Abstract
As visual information propagates along the ventral pathway, individual neurons respond selectively to stimulus features of increasing complexity. Neurons in primary visual cortex (V1) respond to oriented gratings, while many neurons of the second visual area (V2) respond to more complex patterns, such as the pseudo-periodic structure of visual texture. Although V1 responses are well explained by receptive field models localized in space, orientation, and scale, it is unknown how a neuron in V2, receiving input from a subset of V1 afferents, achieves selectivity for the complex visual features common to natural scenes.
Recently, we have shown that by computing differences between populations of V1-like units, V2-like units can become sensitive to higher-order statistics of natural texture, beyond the oriented energy (spectral) features relayed by V1.

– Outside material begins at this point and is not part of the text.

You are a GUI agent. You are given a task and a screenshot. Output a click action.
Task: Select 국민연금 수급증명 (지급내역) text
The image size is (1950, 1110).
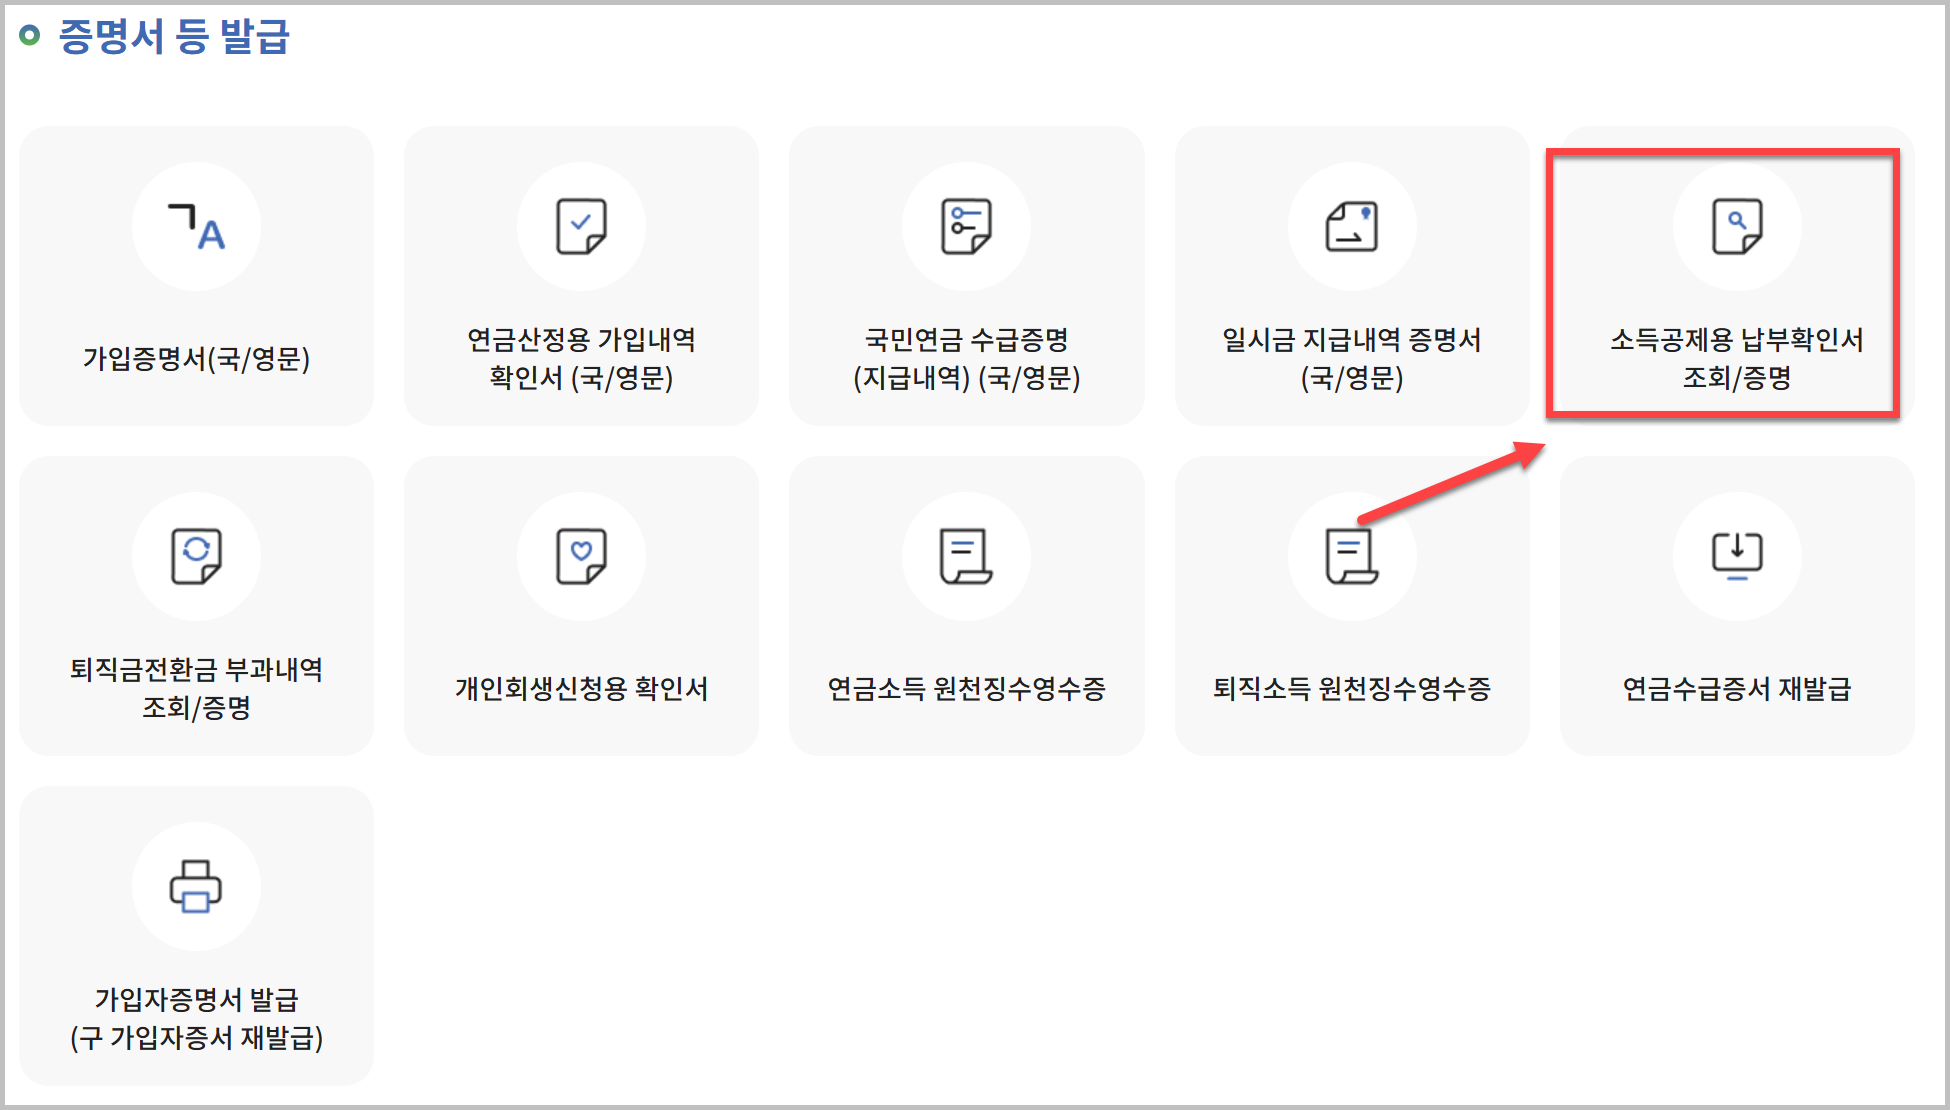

Here we test our theoretical predictions against single-unit recordings in areas V1 and V2 in an awake and fixating macaque. After characterizing a unit’s receptive field using standard methods, we presented novel stimuli generated by superimposing patches of oriented gratings at multiple positions and scales. We fit a two-stage convolutional linear-nonlinear model to these responses: Stimuli are initially processed with a convolutional bank of V1-like filters selective for position, orientation, and scale. We then jointly optimize a linear-nonlinear combination of these rectified units to explain observed neural data. The model often explains a substantial fraction of response variance, comparable or superior to existing models. Qualitative differences emerge between models trained on V1 and V2 data. As expected, V1 models respond to a narrow range of position, orientation, and scale, whereas V2 cells often exhibit sensitivity to differences over stimulus position, scale, and orientation energy. By explicitly combining V1-like afferent activity, our two-stage model can explain V2’s selectivity for higher-order stimulus features.